Provided information:
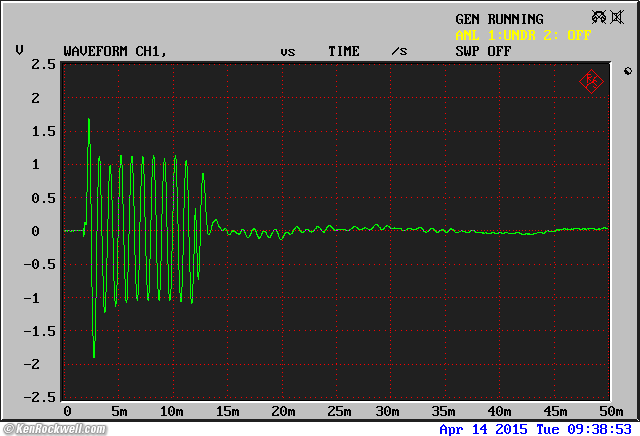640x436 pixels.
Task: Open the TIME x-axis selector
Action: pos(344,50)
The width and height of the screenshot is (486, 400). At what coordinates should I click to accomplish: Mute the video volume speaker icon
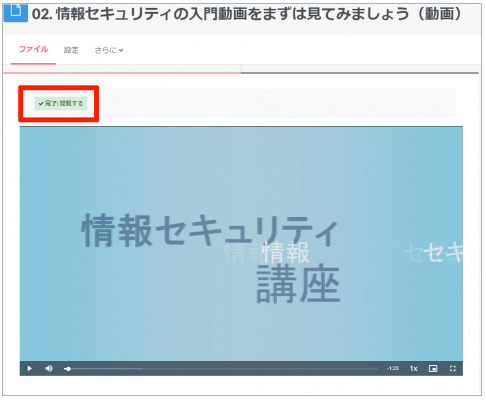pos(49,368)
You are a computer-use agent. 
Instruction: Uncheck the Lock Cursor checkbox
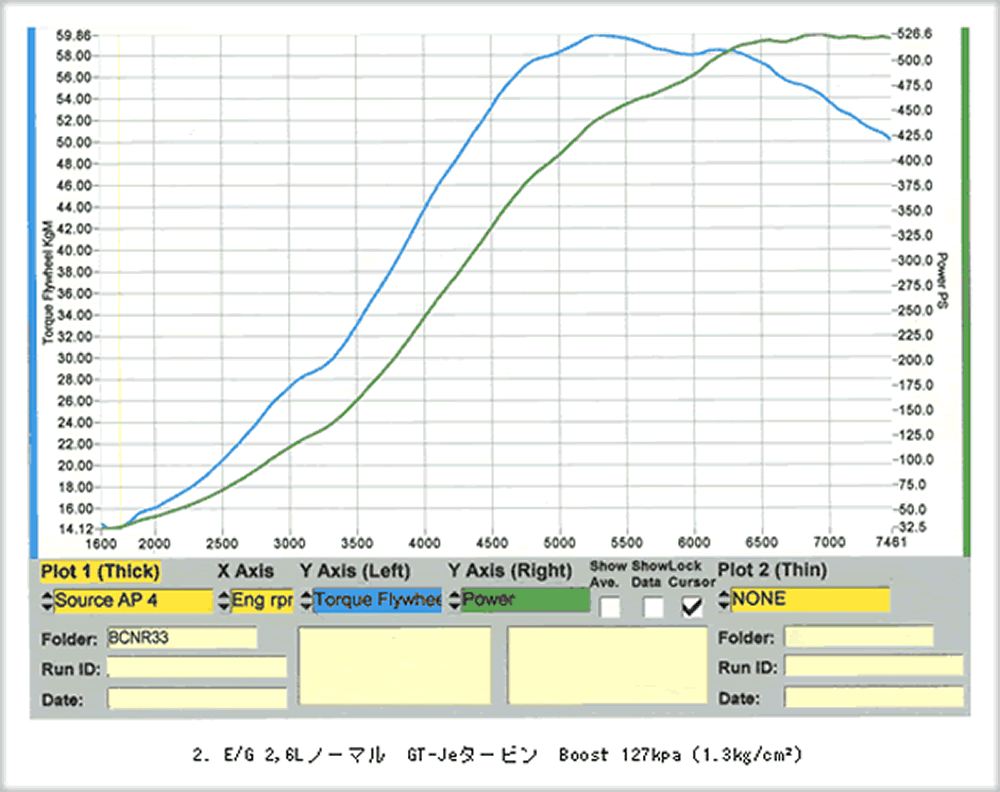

Task requirements:
No pictures belong in the output. It should reproduce exactly the lines from the one containing "The width and" through the end of the data, both ends included.

Result of the exercise:
The width and height of the screenshot is (486, 400). At what coordinates should I click to accomplish: Mute the video volume speaker icon
pos(49,368)
You are a computer-use agent. 
Instruction: Uncheck the Lock Cursor checkbox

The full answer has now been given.